-- What is expected --
Continue the article below about Lt. Gov. Nancy Wyman honoring the nutrition staff at Highland Park Elementary School, starting after its final sentence.

-- Text segment --
* * *
Highland Park school nutrition professionals thanked by Lt. Gov. Nancy Wyman
By Christian Mysliwiec - Staff Writer
Manchester - posted Thu., May. 9, 2013
Gov. Dannel Malloy declared Friday, May 3, to be School Nutrition Professionals Day in Connecticut, and the students and staff of Highland Park Elementary School were joined by Lt. Gov. Nancy Wyman in celebrating their lunch professionals. “We had lunch ladies when I was little, and they always had a smile and were happy to be there,” Wyman told a cafeteria full of second-graders and school staff. “I think they’re just wonderful.”
Wyman read the proclamation by the governor, which recognized nutrition professionals. “School nutrition professionals must balance many roles and follow numerous federal, state and local regulations to ensure safe and healthy meals are available in schools and offer students a well-balanced meal of low-fat or fat-free milk, fruits, vegetables, whole grains and lean protein,” it read. “School nutrition professionals serve almost 1 million meals each day in Connecticut in order to help our children succeed. Research consistently demonstrates that the provision of a nourishing breakfast helps students perform better academically, have lower rates of absenteeism and tardiness, fewer visits to the nurse and a reduced number of behavior issues.”
* * *
-- Given records --
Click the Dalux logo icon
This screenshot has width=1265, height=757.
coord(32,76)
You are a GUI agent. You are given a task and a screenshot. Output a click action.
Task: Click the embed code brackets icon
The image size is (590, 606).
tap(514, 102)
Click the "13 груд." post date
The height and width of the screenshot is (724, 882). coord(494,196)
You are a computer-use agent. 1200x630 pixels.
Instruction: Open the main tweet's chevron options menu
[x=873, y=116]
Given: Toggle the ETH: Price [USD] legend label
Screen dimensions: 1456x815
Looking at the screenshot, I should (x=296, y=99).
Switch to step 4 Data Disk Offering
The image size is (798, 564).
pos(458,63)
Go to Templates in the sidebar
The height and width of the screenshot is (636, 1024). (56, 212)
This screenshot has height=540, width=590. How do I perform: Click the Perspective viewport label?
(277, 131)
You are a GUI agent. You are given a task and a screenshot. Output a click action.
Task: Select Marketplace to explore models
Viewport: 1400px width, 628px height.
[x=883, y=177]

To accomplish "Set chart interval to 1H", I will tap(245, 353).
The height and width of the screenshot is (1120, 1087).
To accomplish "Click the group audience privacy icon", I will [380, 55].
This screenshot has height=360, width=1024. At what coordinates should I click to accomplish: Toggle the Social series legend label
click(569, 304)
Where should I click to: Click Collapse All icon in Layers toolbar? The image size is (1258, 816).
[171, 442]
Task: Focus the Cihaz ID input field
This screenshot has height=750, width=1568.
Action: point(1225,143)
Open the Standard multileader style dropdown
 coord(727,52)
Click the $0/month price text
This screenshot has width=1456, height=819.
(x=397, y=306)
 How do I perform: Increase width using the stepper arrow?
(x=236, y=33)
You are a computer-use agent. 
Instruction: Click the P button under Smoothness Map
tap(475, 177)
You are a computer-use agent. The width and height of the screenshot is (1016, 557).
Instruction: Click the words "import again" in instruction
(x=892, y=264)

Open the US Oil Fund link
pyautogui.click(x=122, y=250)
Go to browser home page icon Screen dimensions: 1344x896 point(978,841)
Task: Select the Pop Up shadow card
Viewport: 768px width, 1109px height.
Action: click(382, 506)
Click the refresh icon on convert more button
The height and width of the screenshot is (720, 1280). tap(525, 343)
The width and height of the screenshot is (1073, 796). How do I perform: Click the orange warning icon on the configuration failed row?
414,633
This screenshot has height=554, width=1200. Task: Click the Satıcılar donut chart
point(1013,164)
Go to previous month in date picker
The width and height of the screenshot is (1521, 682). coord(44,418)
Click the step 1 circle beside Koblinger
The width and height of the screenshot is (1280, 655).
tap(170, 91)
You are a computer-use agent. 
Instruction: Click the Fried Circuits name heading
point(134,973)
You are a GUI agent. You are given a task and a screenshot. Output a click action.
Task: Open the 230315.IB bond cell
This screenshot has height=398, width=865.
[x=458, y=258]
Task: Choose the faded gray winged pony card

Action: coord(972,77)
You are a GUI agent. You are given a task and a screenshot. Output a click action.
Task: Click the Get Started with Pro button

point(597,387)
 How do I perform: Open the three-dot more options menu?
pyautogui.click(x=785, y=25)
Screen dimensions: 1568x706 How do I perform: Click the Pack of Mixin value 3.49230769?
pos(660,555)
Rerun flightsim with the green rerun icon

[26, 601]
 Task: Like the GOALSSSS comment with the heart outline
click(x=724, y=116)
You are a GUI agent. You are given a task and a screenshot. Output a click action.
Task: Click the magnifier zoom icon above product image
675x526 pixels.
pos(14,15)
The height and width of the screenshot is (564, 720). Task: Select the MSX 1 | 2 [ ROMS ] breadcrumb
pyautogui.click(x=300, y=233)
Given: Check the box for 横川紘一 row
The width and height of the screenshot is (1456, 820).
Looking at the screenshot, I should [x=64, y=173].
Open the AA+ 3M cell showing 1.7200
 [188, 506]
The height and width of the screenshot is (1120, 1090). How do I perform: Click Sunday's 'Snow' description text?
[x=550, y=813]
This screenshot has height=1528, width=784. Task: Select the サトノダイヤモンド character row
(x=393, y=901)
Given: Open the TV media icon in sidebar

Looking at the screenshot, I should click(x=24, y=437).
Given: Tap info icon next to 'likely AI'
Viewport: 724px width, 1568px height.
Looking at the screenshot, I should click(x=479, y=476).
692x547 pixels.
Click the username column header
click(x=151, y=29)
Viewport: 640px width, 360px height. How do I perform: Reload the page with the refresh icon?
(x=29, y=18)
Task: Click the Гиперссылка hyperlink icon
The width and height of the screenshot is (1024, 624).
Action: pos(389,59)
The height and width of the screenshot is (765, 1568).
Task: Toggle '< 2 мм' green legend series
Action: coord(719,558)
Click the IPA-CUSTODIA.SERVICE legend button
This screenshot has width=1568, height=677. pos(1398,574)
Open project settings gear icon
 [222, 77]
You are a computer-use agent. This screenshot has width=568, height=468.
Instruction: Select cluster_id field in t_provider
* * *
-- Result for this task --
The lieutenant governor presented the proclamation to the lunch professionals who were present: Teri Thompson, Anna Podrebartz and Janice Foster. Also at the ceremony was Nicholas Aldi, food service director for Manchester public schools, who ensures that Highland Park complies with the high standards the state expects of food services for students.
The day of recognition was initiated by the School Nutrition Association of Connecticut, or SNACT. With about 400,000 students being fed in the state daily, SNACT believes recognition for the service of their member school nutrition professionals is well deserved. “Between preparing healthy food, adhering to strict nutrition standards [and] navigating student food allergies, school nutrition professionals have a lot on their plate,” said SNACT President Susan Maffe. “These professionals work long and often physical days to ensure every child is properly fed, and deliver service with a smile.”